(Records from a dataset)
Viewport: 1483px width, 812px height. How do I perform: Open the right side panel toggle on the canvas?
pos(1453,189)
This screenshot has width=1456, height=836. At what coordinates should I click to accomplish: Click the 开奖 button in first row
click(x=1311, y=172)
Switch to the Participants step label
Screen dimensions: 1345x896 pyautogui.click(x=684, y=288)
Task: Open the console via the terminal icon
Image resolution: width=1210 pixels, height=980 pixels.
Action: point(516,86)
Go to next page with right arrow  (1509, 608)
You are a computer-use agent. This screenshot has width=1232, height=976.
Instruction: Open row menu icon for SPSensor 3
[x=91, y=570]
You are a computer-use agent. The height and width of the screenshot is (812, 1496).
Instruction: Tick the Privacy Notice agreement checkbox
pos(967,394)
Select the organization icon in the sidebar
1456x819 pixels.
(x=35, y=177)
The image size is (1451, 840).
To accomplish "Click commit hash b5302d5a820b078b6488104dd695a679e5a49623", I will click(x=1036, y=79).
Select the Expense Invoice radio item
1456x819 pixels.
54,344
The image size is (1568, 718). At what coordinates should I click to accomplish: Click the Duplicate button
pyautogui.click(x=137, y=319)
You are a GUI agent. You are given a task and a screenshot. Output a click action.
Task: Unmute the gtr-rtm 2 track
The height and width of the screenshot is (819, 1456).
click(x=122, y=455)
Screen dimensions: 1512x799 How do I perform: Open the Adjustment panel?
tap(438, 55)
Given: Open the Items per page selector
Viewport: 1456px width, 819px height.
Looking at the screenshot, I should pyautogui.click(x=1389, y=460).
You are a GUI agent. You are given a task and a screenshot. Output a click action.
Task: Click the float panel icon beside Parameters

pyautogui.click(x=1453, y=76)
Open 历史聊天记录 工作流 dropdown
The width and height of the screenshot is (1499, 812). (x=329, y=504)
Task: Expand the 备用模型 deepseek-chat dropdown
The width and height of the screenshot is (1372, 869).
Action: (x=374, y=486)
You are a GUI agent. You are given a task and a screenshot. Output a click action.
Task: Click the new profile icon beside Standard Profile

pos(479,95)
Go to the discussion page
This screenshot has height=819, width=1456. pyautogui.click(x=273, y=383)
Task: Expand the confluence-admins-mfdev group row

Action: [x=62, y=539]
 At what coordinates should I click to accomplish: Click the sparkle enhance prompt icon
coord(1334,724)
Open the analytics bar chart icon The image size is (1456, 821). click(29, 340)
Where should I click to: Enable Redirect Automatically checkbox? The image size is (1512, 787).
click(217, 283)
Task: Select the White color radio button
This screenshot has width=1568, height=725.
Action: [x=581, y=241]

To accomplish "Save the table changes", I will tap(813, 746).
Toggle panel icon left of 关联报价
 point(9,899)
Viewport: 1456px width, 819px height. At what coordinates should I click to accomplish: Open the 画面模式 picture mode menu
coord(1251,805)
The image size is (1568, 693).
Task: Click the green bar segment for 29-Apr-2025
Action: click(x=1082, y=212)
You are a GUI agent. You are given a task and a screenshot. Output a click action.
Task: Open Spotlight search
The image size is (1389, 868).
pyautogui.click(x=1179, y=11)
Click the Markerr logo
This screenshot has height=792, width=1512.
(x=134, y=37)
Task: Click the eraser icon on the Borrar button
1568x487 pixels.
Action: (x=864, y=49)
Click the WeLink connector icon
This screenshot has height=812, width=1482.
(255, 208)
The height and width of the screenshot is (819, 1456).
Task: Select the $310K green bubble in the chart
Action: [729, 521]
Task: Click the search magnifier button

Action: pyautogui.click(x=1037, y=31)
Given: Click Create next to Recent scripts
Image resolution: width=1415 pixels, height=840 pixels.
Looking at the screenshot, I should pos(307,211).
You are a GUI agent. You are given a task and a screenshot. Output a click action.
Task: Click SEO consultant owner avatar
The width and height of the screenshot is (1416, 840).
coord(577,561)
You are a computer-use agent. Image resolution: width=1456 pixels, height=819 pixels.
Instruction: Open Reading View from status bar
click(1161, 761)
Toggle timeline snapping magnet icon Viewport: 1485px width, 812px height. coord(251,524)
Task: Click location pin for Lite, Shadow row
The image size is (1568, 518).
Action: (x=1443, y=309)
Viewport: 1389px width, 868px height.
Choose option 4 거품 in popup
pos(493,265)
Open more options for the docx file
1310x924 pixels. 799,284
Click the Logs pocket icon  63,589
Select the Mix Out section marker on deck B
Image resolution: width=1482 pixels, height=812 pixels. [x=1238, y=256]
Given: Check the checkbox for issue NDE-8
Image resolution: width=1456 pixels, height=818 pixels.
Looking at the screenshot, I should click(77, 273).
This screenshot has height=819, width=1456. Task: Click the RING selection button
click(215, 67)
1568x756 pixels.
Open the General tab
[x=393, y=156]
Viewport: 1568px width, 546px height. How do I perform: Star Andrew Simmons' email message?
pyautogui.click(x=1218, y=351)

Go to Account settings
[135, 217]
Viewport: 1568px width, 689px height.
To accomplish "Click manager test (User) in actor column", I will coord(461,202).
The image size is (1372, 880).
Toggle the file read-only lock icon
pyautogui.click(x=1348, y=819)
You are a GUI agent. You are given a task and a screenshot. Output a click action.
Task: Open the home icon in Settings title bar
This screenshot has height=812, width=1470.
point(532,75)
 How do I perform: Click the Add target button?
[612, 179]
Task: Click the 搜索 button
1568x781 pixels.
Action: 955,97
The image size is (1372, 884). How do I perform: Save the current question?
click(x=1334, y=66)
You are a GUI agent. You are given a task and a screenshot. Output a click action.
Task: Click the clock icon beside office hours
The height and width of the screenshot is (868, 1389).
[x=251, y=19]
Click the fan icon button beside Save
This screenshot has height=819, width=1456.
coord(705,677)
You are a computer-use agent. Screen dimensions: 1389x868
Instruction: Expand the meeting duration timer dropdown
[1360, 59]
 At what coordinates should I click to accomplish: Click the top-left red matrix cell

TASK REQUIREMENTS -
Return all lines from the data above with "radio" in them.

SOLUTION TO THE PROBLEM -
Select the Expense Invoice radio item
Task: Select the White color radio button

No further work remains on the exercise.